Llega un nuevo Robin Hood, aggiornado a estos tiempos y buscando convertirse en saga.
Infinidad de veces el cine ha traído a la pantalla grande la imagen del héroe de Sherwood, que robaba a los ricos para darle a los pobres, acrecentando el mito y poniéndolo en juego con el tiempo de su producción.
Esta época no podía quedar al margen. Ni la industria se lo iba a perder. A tono con eso este Robin Hood es un pastiche posmoderno, un patchwork: las batallas, por modos y vestuarios, buscan que pensemos en las actuales que se desarrollan en el Oriente Medio; el lugar de la mujer se empareja con el presente del empoderamiento femenino; que el “maestro” del protagonista (Jamie Foxx) sea musulmán no es menor; los abusos de todo tipo por parte de la cúpula de la Iglesia Católica no desentona con la agenda actual. Esto es apenas una muestra de lo pensado y diseñado que resulta este producto.
Y por si fuera poco es una precuela que (si la taquilla así lo reafirma, cosa que parece que no ocurrirá) nos informa lo que era nuestro protagonista (Robin de Loxley) antes de ser el que conocemos y nos prepara para lo que será.
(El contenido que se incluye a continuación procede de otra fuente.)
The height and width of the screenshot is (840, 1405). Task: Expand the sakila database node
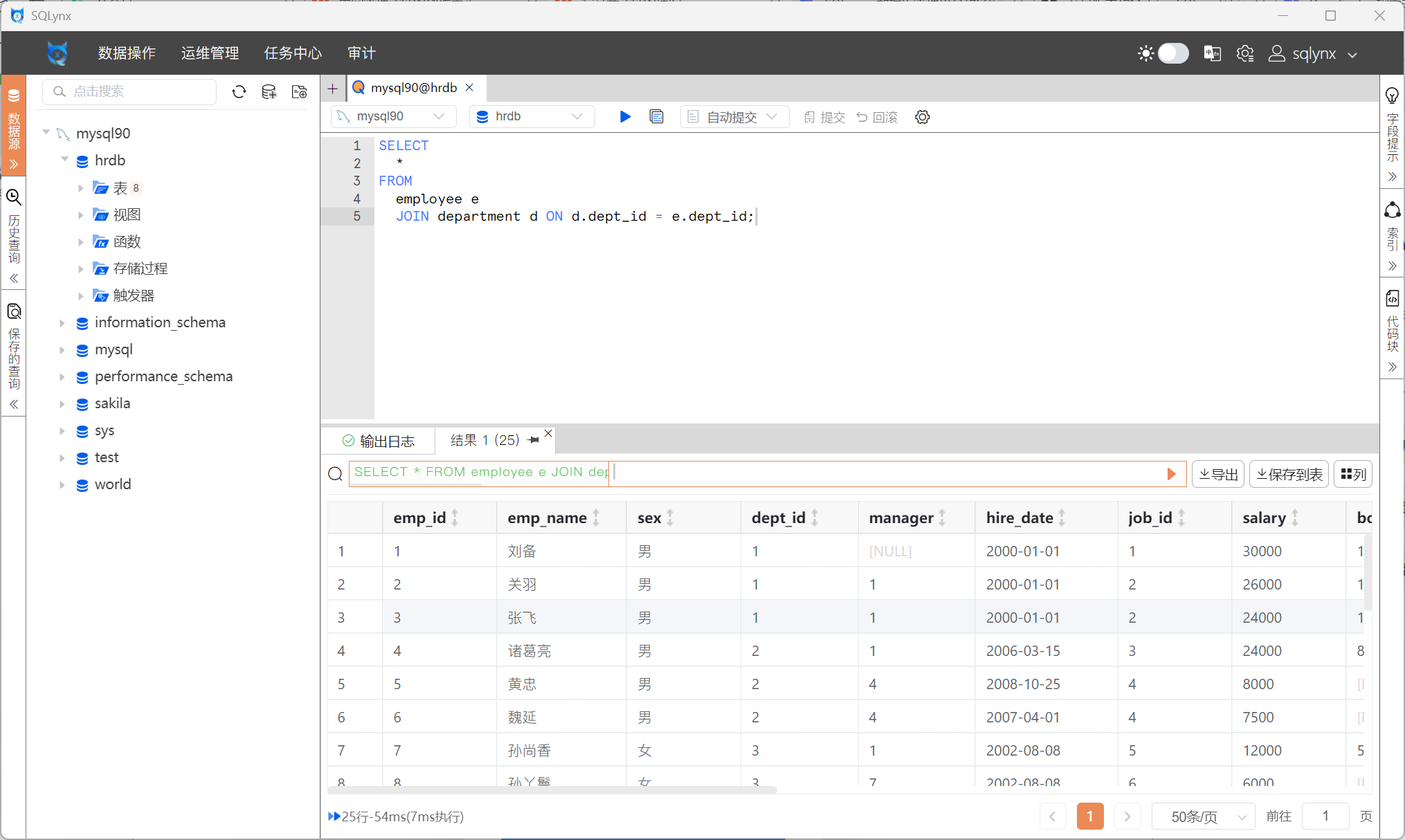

No resulta menor que se haya bajado fuertemente la edad de Robin (Taron Egerton) ni que luzca como el Arrow de la serie televisiva para atraer nuevas audiencias que puedan verse reflejadas ni que la acción corra sin respiro y a partir de un montaje frenético.
La idea de representar un pueblo sometido por el poder y que sólo unido (mostrado en avanzadas que, hoy por hoy y cotidianamente, nos regala la televisión en masivas protestas mundiales) puede conseguir respeto humano y derechos burgueses (aunque se pretendan disfrazar de universales y populares) es apenas corrección política y buenas intenciones progresistas.
Lo que le sobra a este Robin Hood en efectos le falta en sangre, pasión e ideas.